From 1b2eceff3f319c2068eb58602d6747f764359d9f Mon Sep 17 00:00:00 2001
From: pompolic <pompolic@special-circumstanc.es>
Date: Mon, 30 May 2022 20:08:06 +0200
Subject: [PATCH] (WIP) AST printing commands, TopLevelParse support for
 selecting what to print

- ASTManager helper class to hold the top node of the ast to be printed
- HDoParseRetBreakpoint
- ast printing commands
- Update BreakpointManager tests with HDoParseRetBreakpoint tests
- Add support in TopLevelParse to select a stack item for printing the AST node of
---
 gdb-port/ast.py                           | 16 +++++++
 gdb-port/breakpoint-manager.py            | 10 +++++
 gdb-port/commands.py                      | 41 +++++++++++++++++
 gdb-port/hammer-breakpoints.py            | 25 +++++++++++
 gdb-port/tests/unit/breakpoint-manager.py |  4 ++
 gdb-port/top-level-parse.py               | 55 ++++++++++++++++++++++-
 6 files changed, 150 insertions(+), 1 deletion(-)

diff --git a/gdb-port/ast.py b/gdb-port/ast.py
index a4e0c81..1d31f55 100644
--- a/gdb-port/ast.py
+++ b/gdb-port/ast.py
@@ -81,6 +81,7 @@ class HParsedToken:
 		if isinstance(address, str):
 			print("Warning: Address % given to HParsedToken is a string. This is probably an error (expecting int or gdb.Value)" % address)
 		self.address = address
+		# Unused for now
 		self.parent = parent
 		self.children = children
 		#self.token_type = token_type or self.read_token_type()

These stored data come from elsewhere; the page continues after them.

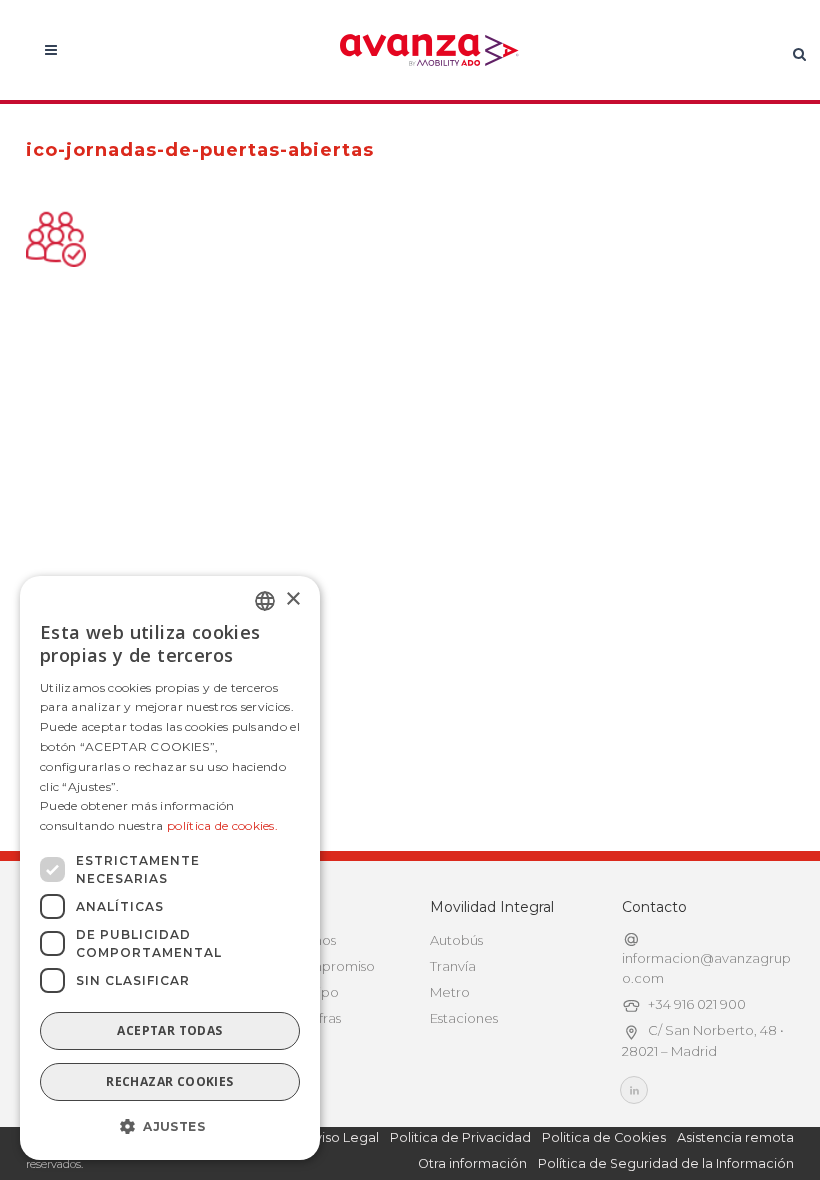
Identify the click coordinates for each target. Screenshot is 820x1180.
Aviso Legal (342, 1137)
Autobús (456, 940)
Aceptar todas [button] (169, 1030)
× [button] (292, 599)
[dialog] (170, 868)
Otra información (472, 1163)
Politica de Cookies (604, 1137)
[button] (170, 1127)
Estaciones (464, 1018)
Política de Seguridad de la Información (666, 1163)
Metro (450, 992)
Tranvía (453, 966)
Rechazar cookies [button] (169, 1081)
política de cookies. (222, 825)
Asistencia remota (735, 1137)
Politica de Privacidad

@@ -160,3 +161,18 @@ class HCountedArray:
 	def __str__(self):
 		elements_str = ", ".join([str(elem) for elem in self.elements_as_list()])
 		return "[ {0} ]".format(elements_str)
+
+# Class to hold subtrees of the AST
+# HDoParseRetBreakpoint would ideally use the ASTManager to construct the partial ast piecewise
+# Its other responsibility is formatting the output when the AST printing command is executed
+class ASTManager:
+	def __init__(self):
+		self.top_node = None
+
+	def set_top_node(self, address):
+		# Address has to be an integer or gdb.Value or this will break
+		# TODO: HParseResult
+		self.top_node = HParsedToken(address)
+
+	def print_ast(self):
+		print(self.top_node)
diff --git a/gdb-port/breakpoint-manager.py b/gdb-port/breakpoint-manager.py
index 99b348d..f567158 100644
--- a/gdb-port/breakpoint-manager.py
+++ b/gdb-port/breakpoint-manager.py
@@ -59,6 +59,16 @@ class BreakpointManager:
 		print("::: Setting breakpoint in h_packrat_parse")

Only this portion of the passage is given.